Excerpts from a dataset
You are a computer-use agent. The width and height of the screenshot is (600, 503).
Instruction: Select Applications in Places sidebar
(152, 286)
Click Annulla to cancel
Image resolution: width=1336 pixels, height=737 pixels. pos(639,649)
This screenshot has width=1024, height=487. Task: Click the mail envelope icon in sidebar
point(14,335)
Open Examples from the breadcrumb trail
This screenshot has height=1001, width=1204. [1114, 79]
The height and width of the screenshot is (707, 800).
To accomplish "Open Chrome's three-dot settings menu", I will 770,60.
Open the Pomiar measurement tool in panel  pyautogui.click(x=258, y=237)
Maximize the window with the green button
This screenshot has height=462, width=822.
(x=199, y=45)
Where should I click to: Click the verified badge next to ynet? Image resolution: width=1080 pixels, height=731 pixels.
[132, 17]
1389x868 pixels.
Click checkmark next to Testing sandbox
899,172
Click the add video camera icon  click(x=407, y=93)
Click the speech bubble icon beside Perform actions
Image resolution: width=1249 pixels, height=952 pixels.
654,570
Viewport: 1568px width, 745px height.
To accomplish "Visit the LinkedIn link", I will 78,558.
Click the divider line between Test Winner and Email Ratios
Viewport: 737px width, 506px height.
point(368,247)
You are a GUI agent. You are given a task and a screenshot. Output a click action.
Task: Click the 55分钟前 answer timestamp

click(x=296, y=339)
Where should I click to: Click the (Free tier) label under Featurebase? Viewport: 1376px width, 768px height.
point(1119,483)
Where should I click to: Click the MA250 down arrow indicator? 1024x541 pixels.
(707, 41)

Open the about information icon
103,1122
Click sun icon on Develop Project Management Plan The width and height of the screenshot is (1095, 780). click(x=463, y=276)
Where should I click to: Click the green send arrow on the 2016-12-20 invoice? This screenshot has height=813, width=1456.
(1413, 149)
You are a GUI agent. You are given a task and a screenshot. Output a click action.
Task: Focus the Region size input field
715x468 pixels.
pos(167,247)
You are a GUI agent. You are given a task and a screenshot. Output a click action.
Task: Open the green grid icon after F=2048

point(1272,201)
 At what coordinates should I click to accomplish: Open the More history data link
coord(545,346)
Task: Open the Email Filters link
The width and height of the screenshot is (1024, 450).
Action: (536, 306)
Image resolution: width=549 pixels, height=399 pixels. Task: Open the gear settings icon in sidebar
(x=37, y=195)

What the task requires –
Write all of the records out again exactly.

Exercise response –
You are a computer-use agent. The width and height of the screenshot is (600, 503).
Instruction: Select Applications in Places sidebar
(152, 286)
Click Annulla to cancel
Image resolution: width=1336 pixels, height=737 pixels. pos(639,649)
This screenshot has width=1024, height=487. Task: Click the mail envelope icon in sidebar
point(14,335)
Open Examples from the breadcrumb trail
This screenshot has height=1001, width=1204. [1114, 79]
The height and width of the screenshot is (707, 800).
To accomplish "Open Chrome's three-dot settings menu", I will 770,60.
Open the Pomiar measurement tool in panel  pyautogui.click(x=258, y=237)
Maximize the window with the green button
This screenshot has height=462, width=822.
(x=199, y=45)
Where should I click to: Click the verified badge next to ynet? Image resolution: width=1080 pixels, height=731 pixels.
[132, 17]
1389x868 pixels.
Click checkmark next to Testing sandbox
899,172
Click the add video camera icon  click(x=407, y=93)
Click the speech bubble icon beside Perform actions
Image resolution: width=1249 pixels, height=952 pixels.
654,570
Viewport: 1568px width, 745px height.
To accomplish "Visit the LinkedIn link", I will 78,558.
Click the divider line between Test Winner and Email Ratios
Viewport: 737px width, 506px height.
point(368,247)
You are a GUI agent. You are given a task and a screenshot. Output a click action.
Task: Click the 55分钟前 answer timestamp

click(x=296, y=339)
Where should I click to: Click the (Free tier) label under Featurebase? Viewport: 1376px width, 768px height.
point(1119,483)
Where should I click to: Click the MA250 down arrow indicator? 1024x541 pixels.
(707, 41)

Open the about information icon
103,1122
Click sun icon on Develop Project Management Plan The width and height of the screenshot is (1095, 780). click(x=463, y=276)
Where should I click to: Click the green send arrow on the 2016-12-20 invoice? This screenshot has height=813, width=1456.
(1413, 149)
You are a GUI agent. You are given a task and a screenshot. Output a click action.
Task: Focus the Region size input field
715x468 pixels.
pos(167,247)
You are a GUI agent. You are given a task and a screenshot. Output a click action.
Task: Open the green grid icon after F=2048

point(1272,201)
 At what coordinates should I click to accomplish: Open the More history data link
coord(545,346)
Task: Open the Email Filters link
The width and height of the screenshot is (1024, 450).
Action: (536, 306)
Image resolution: width=549 pixels, height=399 pixels. Task: Open the gear settings icon in sidebar
(x=37, y=195)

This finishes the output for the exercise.